## Supplied text
# # # # #

A cruel, silly but not entirely inaccurate way of defining A Theory of Justice, the central work in the philosophy of John Rawls (1921-2002), is to call it the greatest book nobody has ever read. Since it was first published in 1971 the book has had an enormous influence throughout the West and in most of the East that aspires to democracy, but it is hard even to quote from, let alone summarise. Most students of modern history know that Rawls invented the Difference Principle but few of them would find it easy to explain. With his emphasis on fair distribution through state initiatives, Rawls’s initial appeal is mainly to the left, but left-wing thinkers usually do a bad job of summing him up because they find his acceptance of capitalism reactionary and his tolerance of social discrepancies unpalatable. (One way of encapsulating the Difference Principle, indeed, would be to say that any discrepancy is tolerable unless it brings disadvantage to the worst off.) Trying to get an explication of Rawls into a short book, his commentators sometimes manage to be even more difficult than their subject: Thomas Pogge’s John Rawls is an example. But on an even shorter scale, and much more approachable, there is an excellent article emanating from further to the right.

In The American Conservative for July 28, 2008, David Gordon published “Going off the Rawls”  (the awful title was no doubt the brainwave of the editor) which does an admirably clean job of laying out Rawls’s arguments in a clear linear fashion which their inventor never quite managed to attain. A convinced small-government Republican, Gordon is much more of an adversary to Rawls than a fan, but he pays Rawls’s dignity the respect which is its due. Gordon’s article, which can be reached from here, is a doorway into a building in which readers might well subsequently become lost, but they should know that it is there. In my own view, for what it is worth, Rawls was a great man. He came back alive from the Pacific War after seeing many of his generation die young, and he wanted to define what they had been fighting for, and further its continuance. A quick way of highlighting his superiority as a political philosopher to, say, Noam Chomsky, would be to point out that although Chomsky could describe all the global ills produced by American injustice, Rawls could bring an intellectual rationale to the America that produced Chomsky.

# # # # #

## Dataset entries
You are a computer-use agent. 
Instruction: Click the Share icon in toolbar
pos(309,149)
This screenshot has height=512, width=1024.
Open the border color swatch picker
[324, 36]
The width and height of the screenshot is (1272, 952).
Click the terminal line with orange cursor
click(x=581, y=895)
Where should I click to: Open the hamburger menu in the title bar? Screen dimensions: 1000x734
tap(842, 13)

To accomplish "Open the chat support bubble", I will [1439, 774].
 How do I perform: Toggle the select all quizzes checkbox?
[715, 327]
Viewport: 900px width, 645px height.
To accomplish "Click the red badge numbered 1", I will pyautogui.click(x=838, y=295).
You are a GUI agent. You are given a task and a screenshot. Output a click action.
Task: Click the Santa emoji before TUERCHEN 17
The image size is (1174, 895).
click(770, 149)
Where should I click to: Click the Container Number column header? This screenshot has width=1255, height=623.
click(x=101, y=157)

# # # # #

## Problems to solve
[A] Answer these questions using the text on John Rawls:
(i) In what year was A Theory of Justice first published?
(ii) In which publication, and on what date, did David Gordon publish "Going off the Rawls"?
(iii) Whose book John Rawls is cited as an example of a commentary more difficult than its subject?
[B] Rename "screenshot" to "screen image" in the dataset entries, running from the line that contains "How do I perform: Toggle" through the end of the entries, inclusive. Return only those lines, with everything else unchanged.

## Expected results
[A]
(i) 1971
(ii) The American Conservative, July 28, 2008
(iii) Thomas Pogge's

[B]
 How do I perform: Toggle the select all quizzes checkbox?
[715, 327]
Viewport: 900px width, 645px height.
To accomplish "Click the red badge numbered 1", I will pyautogui.click(x=838, y=295).
You are a GUI agent. You are given a task and a screen image. Output a click action.
Task: Click the Santa emoji before TUERCHEN 17
The image size is (1174, 895).
click(770, 149)
Where should I click to: Click the Container Number column header? This screen image has width=1255, height=623.
click(x=101, y=157)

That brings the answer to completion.